(节选内容):
↓↓↓
但是每个人都会问同一个问题:设置几分钟合理?所以最好是由server来告知,但是这个在http协议中并无规定如何实现,所以http draft中层提及keepalive: timeout,这种确实在apache http client中支持,但是在当前比较流行的ok http client并不支持。

所以综合起来看,方案3是最合理的方案,同时在服务器应用设计时,应该让所有客户端提前知道这件事情,不然很容易“犯错”而产生质疑:“你没有遵循或者协商过要求我主动断连接,我遵循协议还有错?”

2 关于SNI支持

屋漏更糟连夜雨,还没来得及改完,另外的问题又来了。

问题描述: 某第三方从rackspace迁移至aws.在迁移后,应用直接报证书不批配错误:

Caused by: javax.net.ssl.SSLException: hostname in certificate didn't match: <xxxx.com> != <.yyy.com>
at org.apache.http.conn.ssl.AbstractVerifier.verify(AbstractVerifier.java:227)
at org.apache.http.conn.ssl.BrowserCompatHostnameVerifier.verify(BrowserCompatHostnameVerifier.java:54)
↑↑↑
(练习任务 1): 在这段关于HTTP保活与SNI的节选中,那个第三方是从哪里迁移到哪里的?
这段节选和条目彼此独立,内容互不相关。

(练习数据):
↓↓↓
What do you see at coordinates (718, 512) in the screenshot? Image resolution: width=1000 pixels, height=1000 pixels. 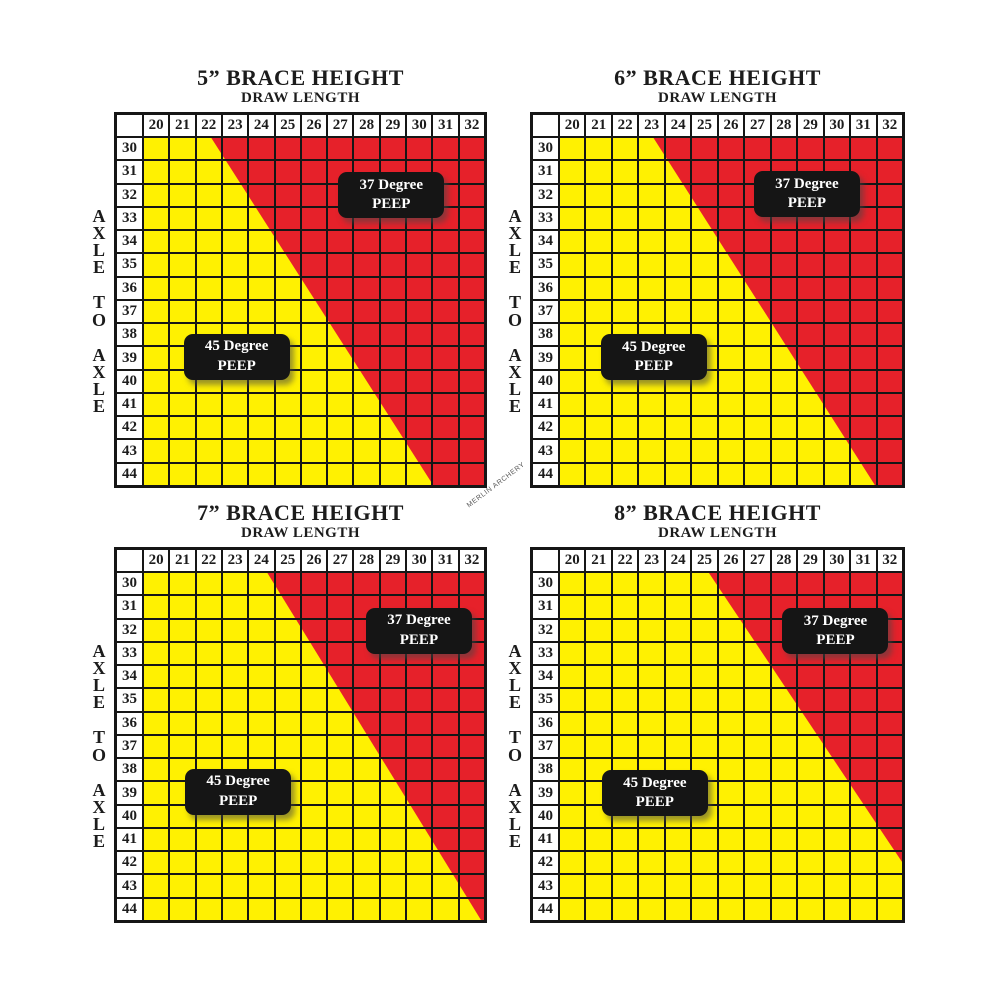 I see `chart-title: 8” BRACE HEIGHT` at bounding box center [718, 512].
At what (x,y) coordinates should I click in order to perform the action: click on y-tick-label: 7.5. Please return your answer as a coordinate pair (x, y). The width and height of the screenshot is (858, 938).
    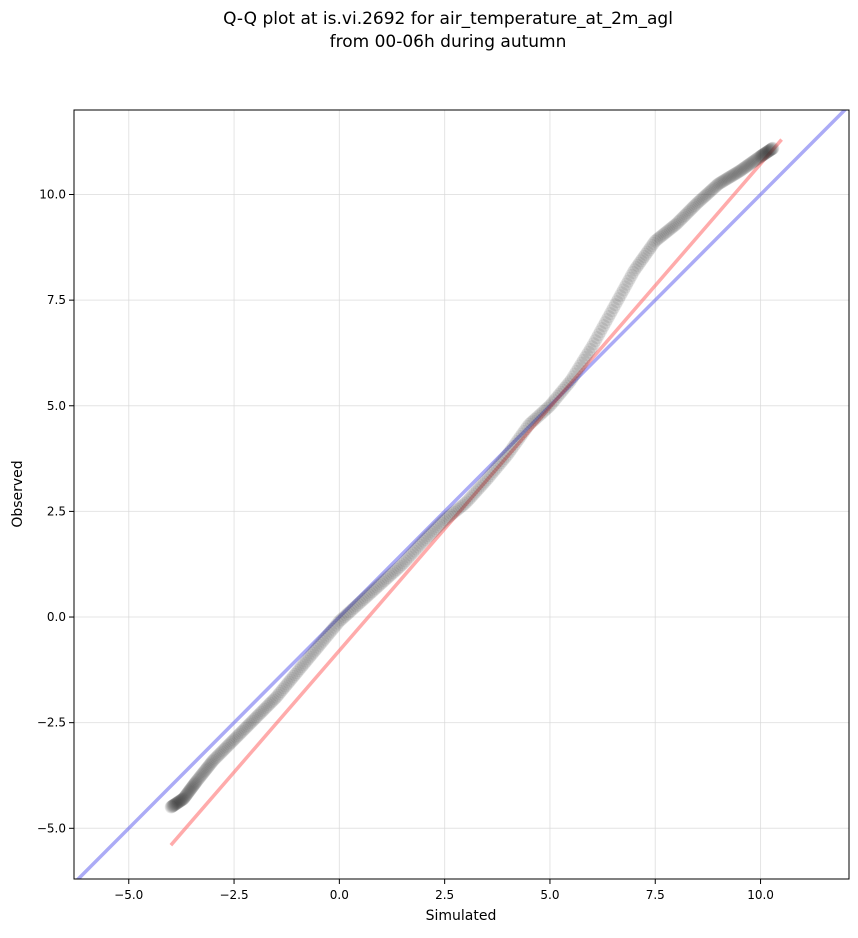
    Looking at the image, I should click on (56, 300).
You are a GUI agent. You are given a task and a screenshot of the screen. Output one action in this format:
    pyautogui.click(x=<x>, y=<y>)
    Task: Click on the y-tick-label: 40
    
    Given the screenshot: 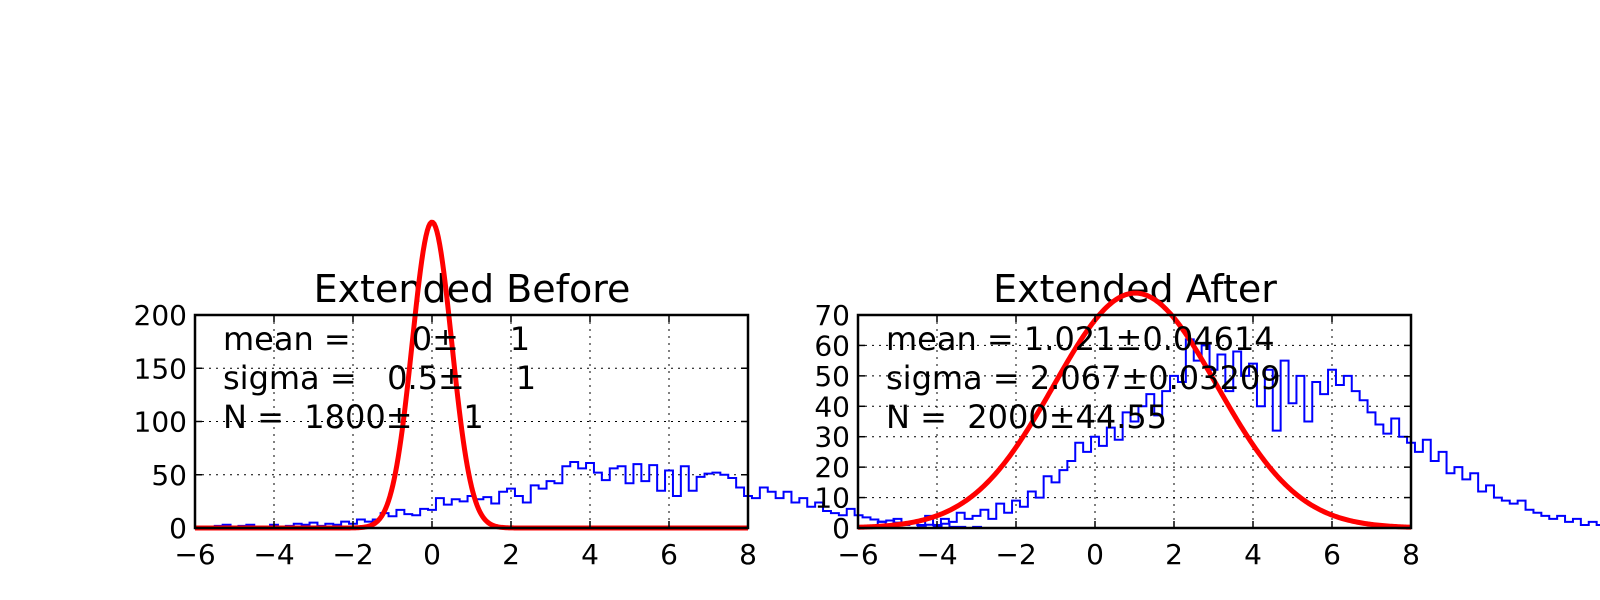 What is the action you would take?
    pyautogui.click(x=832, y=406)
    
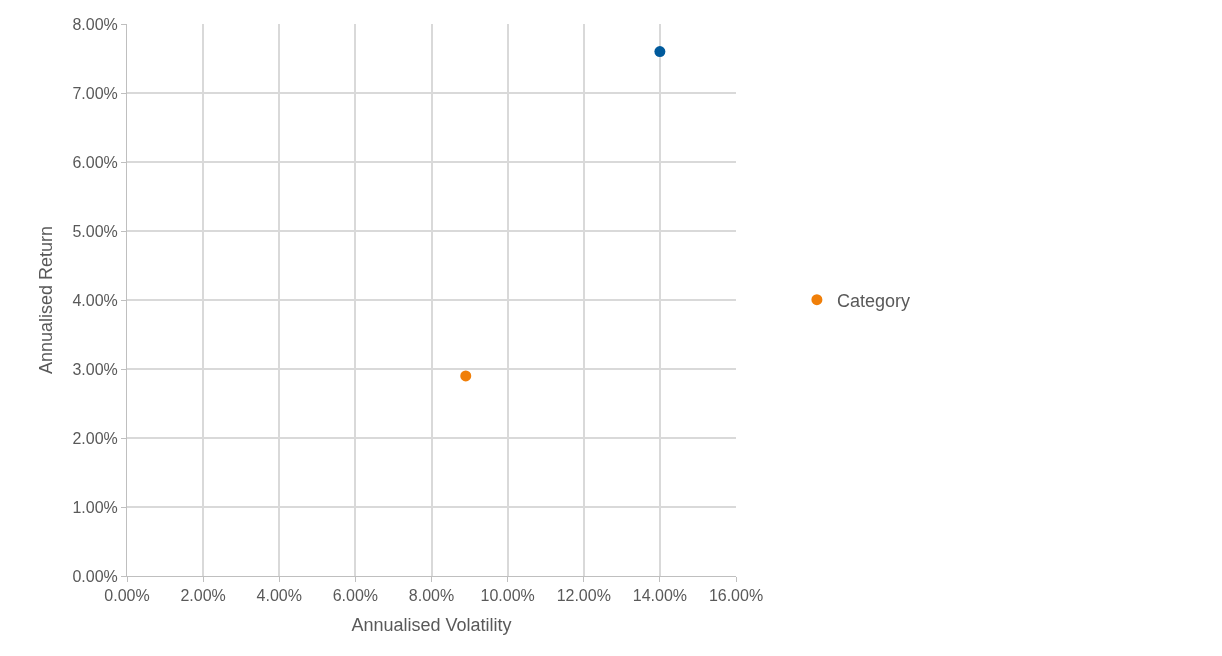 This screenshot has height=656, width=1222. What do you see at coordinates (203, 596) in the screenshot?
I see `x-tick-label: 2.00%` at bounding box center [203, 596].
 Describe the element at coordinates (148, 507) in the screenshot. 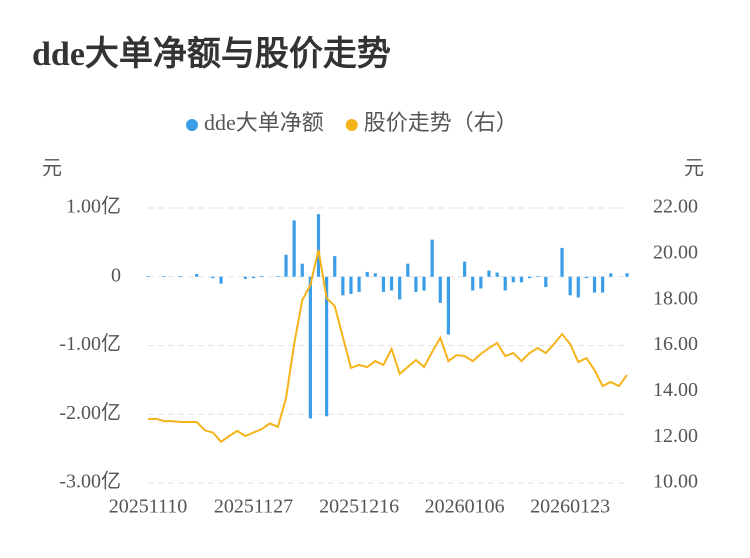

I see `x-tick-label: 20251110` at that location.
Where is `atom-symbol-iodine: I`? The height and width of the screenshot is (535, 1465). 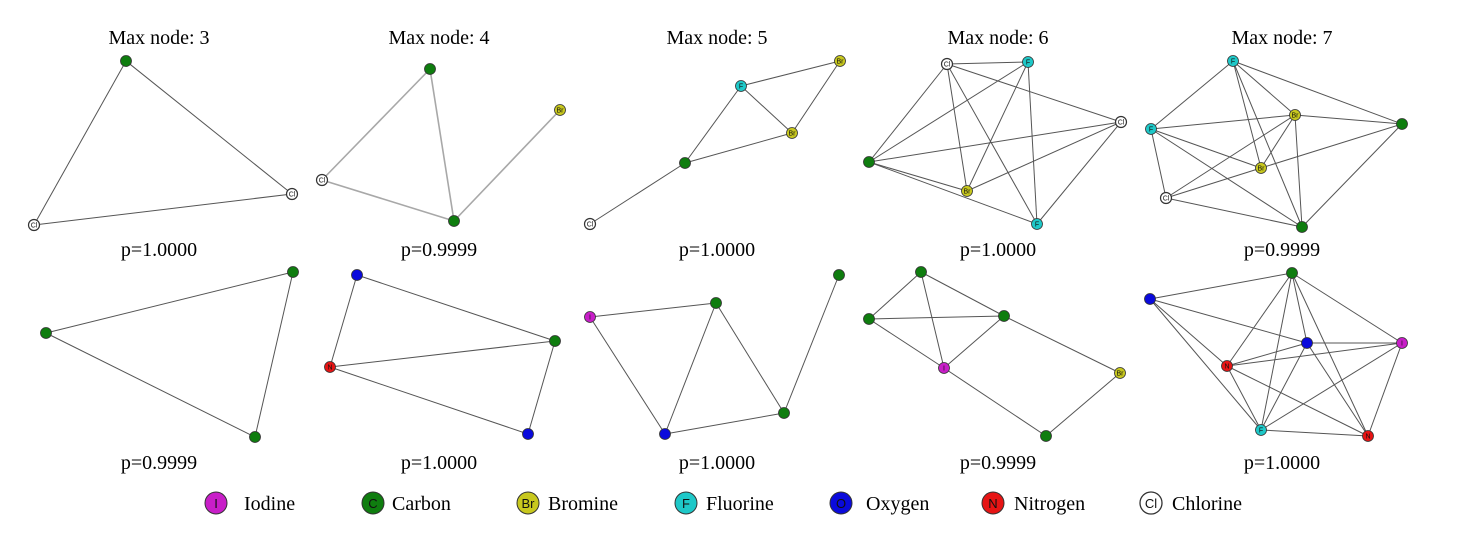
↑↑↑
(练习任务 2): 把条目中从含有“Describe the element”的那一行开始、一直到条目末尾的几行重新写出,只把“screenshot”换成“image”,其余保持原样。只写这几行,图片不要写出。

(参考答案 1): 从rackspace迁移到aws。

(参考答案 2):
 Describe the element at coordinates (148, 507) in the image. 

I see `x-tick-label: 20251110` at that location.
Where is `atom-symbol-iodine: I`? The height and width of the image is (535, 1465). 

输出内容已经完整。